> [Exercise aim]
In the forum thread about the new garage, which car does Epoch say he'll take?

> [Reading passage]
☆ ☆ ☆

# New garage you say?



## andyollie (Dec 5, 2005)

here my new one being taken down for me and the lads to put back up again (that will be fun)


----------



## Ducky (Mar 19, 2007)

Are we talking 'garage' or 'hangar' here! :lol:


----------



## Neil_S (Oct 26, 2005)

Garage!? You got a stealth bomber to put in it? :lol:


----------



## Phil H (May 14, 2006)

holy moses!


----------



## diesel-dave (Mar 8, 2007)

good job andy, i like it


----------



## dino (Oct 26, 2005)

Don't do things by half do you Andy! lol


----------



## Epoch (Jul 30, 2006)

Are you swaping the Audi for a Blimp or something!!!

I'll take the Audi though.

Nice one mate should make it easier to get around the car


----------



## P.M.V.Gavin (Feb 21, 2007)

thats one of those bomb shelters lol


----------



## GlynRS2 (Jan 21, 2006)

☆ ☆ ☆

> [Recorded data]
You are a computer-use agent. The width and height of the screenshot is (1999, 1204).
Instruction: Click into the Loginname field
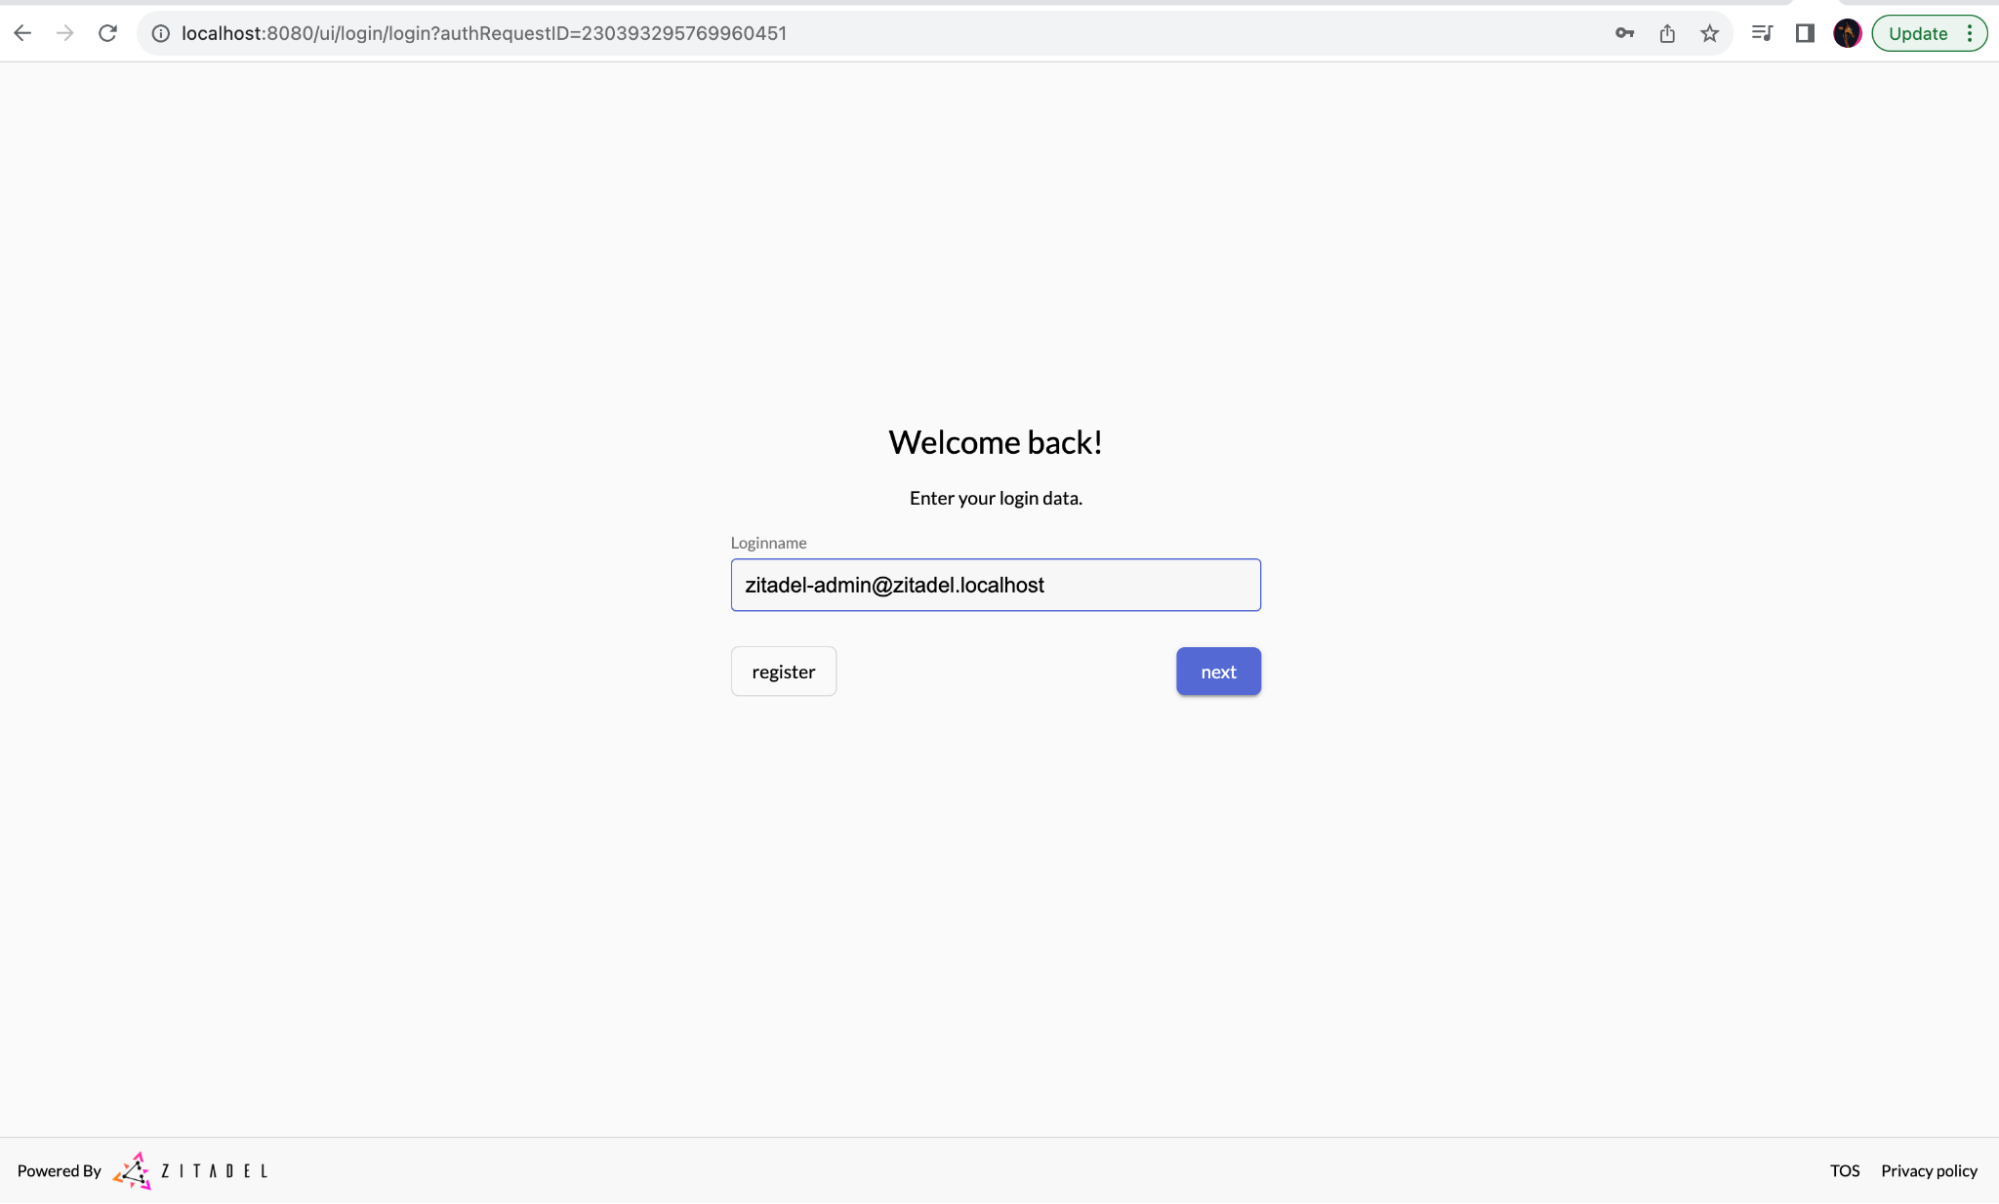coord(995,585)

☆ ☆ ☆

> [Solved problem]
The Audi.